**Data entries**
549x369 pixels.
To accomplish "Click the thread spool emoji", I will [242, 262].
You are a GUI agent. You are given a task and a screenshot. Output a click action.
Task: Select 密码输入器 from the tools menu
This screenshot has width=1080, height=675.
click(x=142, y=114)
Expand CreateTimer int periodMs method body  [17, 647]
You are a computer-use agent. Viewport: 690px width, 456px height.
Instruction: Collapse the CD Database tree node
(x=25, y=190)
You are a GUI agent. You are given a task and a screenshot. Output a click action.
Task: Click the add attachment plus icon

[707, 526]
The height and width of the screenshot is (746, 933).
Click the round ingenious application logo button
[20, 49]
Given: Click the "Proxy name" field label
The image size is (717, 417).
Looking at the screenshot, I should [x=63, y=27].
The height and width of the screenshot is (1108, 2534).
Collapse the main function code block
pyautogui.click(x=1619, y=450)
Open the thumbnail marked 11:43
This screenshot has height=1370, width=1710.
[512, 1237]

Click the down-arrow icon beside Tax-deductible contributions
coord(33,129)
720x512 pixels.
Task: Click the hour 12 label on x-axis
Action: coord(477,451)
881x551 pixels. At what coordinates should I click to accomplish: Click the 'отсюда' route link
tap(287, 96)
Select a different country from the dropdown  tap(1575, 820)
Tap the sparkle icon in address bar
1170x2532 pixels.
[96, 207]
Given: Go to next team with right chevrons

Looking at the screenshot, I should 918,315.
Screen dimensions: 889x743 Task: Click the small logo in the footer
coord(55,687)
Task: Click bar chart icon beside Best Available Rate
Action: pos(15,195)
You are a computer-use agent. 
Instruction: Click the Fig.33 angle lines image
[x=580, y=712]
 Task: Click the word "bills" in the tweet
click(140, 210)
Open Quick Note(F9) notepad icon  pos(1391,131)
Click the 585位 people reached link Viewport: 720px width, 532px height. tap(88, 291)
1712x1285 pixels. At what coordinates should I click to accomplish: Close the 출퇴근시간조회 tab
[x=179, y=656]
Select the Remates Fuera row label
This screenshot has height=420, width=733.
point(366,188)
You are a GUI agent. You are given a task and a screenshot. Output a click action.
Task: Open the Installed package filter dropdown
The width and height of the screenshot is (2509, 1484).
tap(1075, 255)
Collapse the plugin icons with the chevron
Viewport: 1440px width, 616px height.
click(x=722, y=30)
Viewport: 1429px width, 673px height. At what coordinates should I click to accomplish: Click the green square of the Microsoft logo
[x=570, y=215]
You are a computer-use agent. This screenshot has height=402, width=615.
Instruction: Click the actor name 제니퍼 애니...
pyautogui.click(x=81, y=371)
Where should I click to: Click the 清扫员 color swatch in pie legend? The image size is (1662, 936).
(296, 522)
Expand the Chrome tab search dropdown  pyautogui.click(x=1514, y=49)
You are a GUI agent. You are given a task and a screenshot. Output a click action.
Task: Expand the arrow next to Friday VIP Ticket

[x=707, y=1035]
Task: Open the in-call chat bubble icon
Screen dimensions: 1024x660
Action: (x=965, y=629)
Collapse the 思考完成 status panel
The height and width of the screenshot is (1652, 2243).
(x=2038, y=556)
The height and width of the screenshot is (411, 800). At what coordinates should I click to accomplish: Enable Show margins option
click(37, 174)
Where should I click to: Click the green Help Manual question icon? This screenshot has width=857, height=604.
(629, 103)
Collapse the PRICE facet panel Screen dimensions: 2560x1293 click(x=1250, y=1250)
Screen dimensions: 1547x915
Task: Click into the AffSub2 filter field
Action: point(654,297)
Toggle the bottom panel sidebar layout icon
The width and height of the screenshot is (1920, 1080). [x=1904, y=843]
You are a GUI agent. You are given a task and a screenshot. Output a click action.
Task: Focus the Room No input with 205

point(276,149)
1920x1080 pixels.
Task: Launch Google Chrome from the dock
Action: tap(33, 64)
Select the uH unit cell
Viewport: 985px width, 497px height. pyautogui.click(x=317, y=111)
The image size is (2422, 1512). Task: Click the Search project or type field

**What you will do**
Render every line of the data above as a JSON array of strings, one string per line, with blank lines left out.

**Task response**
[
  "549x369 pixels.",
  "To accomplish \"Click the thread spool emoji\", I will [242, 262].",
  "You are a GUI agent. You are given a task and a screenshot. Output a click action.",
  "Task: Select 密码输入器 from the tools menu",
  "This screenshot has width=1080, height=675.",
  "click(x=142, y=114)",
  "Expand CreateTimer int periodMs method body  [17, 647]",
  "You are a computer-use agent. Viewport: 690px width, 456px height.",
  "Instruction: Collapse the CD Database tree node",
  "(x=25, y=190)",
  "You are a GUI agent. You are given a task and a screenshot. Output a click action.",
  "Task: Click the add attachment plus icon",
  "[707, 526]",
  "The height and width of the screenshot is (746, 933).",
  "Click the round ingenious application logo button",
  "[20, 49]",
  "Given: Click the \"Proxy name\" field label",
  "The image size is (717, 417).",
  "Looking at the screenshot, I should [x=63, y=27].",
  "The height and width of the screenshot is (1108, 2534).",
  "Collapse the main function code block",
  "pyautogui.click(x=1619, y=450)",
  "Open the thumbnail marked 11:43",
  "This screenshot has height=1370, width=1710.",
  "[512, 1237]",
  "Click the down-arrow icon beside Tax-deductible contributions",
  "coord(33,129)",
  "720x512 pixels.",
  "Task: Click the hour 12 label on x-axis",
  "Action: coord(477,451)",
  "881x551 pixels. At what coordinates should I click to accomplish: Click the 'отсюда' route link",
  "tap(287, 96)",
  "Select a different country from the dropdown  tap(1575, 820)",
  "Tap the sparkle icon in address bar",
  "1170x2532 pixels.",
  "[96, 207]",
  "Given: Go to next team with right chevrons",
  "Looking at the screenshot, I should 918,315.",
  "Screen dimensions: 889x743 Task: Click the small logo in the footer",
  "coord(55,687)",
  "Task: Click bar chart icon beside Best Available Rate",
  "Action: pos(15,195)",
  "You are a computer-use agent. ",
  "Instruction: Click the Fig.33 angle lines image",
  "[x=580, y=712]",
  " Task: Click the word \"bills\" in the tweet",
  "click(140, 210)",
  "Open Quick Note(F9) notepad icon  pos(1391,131)",
  "Click the 585位 people reached link Viewport: 720px width, 532px height. tap(88, 291)",
  "1712x1285 pixels. At what coordinates should I click to accomplish: Close the 출퇴근시간조회 tab",
  "[x=179, y=656]",
  "Select the Remates Fuera row label",
  "This screenshot has height=420, width=733.",
  "point(366,188)",
  "You are a GUI agent. You are given a task and a screenshot. Output a click action.",
  "Task: Open the Installed package filter dropdown",
  "The width and height of the screenshot is (2509, 1484).",
  "tap(1075, 255)",
  "Collapse the plugin icons with the chevron",
  "Viewport: 1440px width, 616px height.",
  "click(x=722, y=30)",
  "Viewport: 1429px width, 673px height. At what coordinates should I click to accomplish: Click the green square of the Microsoft logo",
  "[x=570, y=215]",
  "You are a computer-use agent. This screenshot has height=402, width=615.",
  "Instruction: Click the actor name 제니퍼 애니...",
  "pyautogui.click(x=81, y=371)",
  "Where should I click to: Click the 清扫员 color swatch in pie legend? The image size is (1662, 936).",
  "(296, 522)",
  "Expand the Chrome tab search dropdown  pyautogui.click(x=1514, y=49)",
  "You are a GUI agent. You are given a task and a screenshot. Output a click action.",
  "Task: Expand the arrow next to Friday VIP Ticket",
  "[x=707, y=1035]",
  "Task: Open the in-call chat bubble icon",
  "Screen dimensions: 1024x660",
  "Action: (x=965, y=629)",
  "Collapse the 思考完成 status panel",
  "The height and width of the screenshot is (1652, 2243).",
  "(x=2038, y=556)",
  "The height and width of the screenshot is (411, 800). At what coordinates should I click to accomplish: Enable Show margins option",
  "click(37, 174)",
  "Where should I click to: Click the green Help Manual question icon? This screenshot has width=857, height=604.",
  "(629, 103)",
  "Collapse the PRICE facet panel Screen dimensions: 2560x1293 click(x=1250, y=1250)",
  "Screen dimensions: 1547x915",
  "Task: Click into the AffSub2 filter field",
  "Action: point(654,297)",
  "Toggle the bottom panel sidebar layout icon",
  "The width and height of the screenshot is (1920, 1080). [x=1904, y=843]",
  "You are a GUI agent. You are given a task and a screenshot. Output a click action.",
  "Task: Focus the Room No input with 205",
  "point(276,149)",
  "1920x1080 pixels.",
  "Task: Launch Google Chrome from the dock",
  "Action: tap(33, 64)",
  "Select the uH unit cell",
  "Viewport: 985px width, 497px height. pyautogui.click(x=317, y=111)",
  "The image size is (2422, 1512). Task: Click the Search project or type field"
]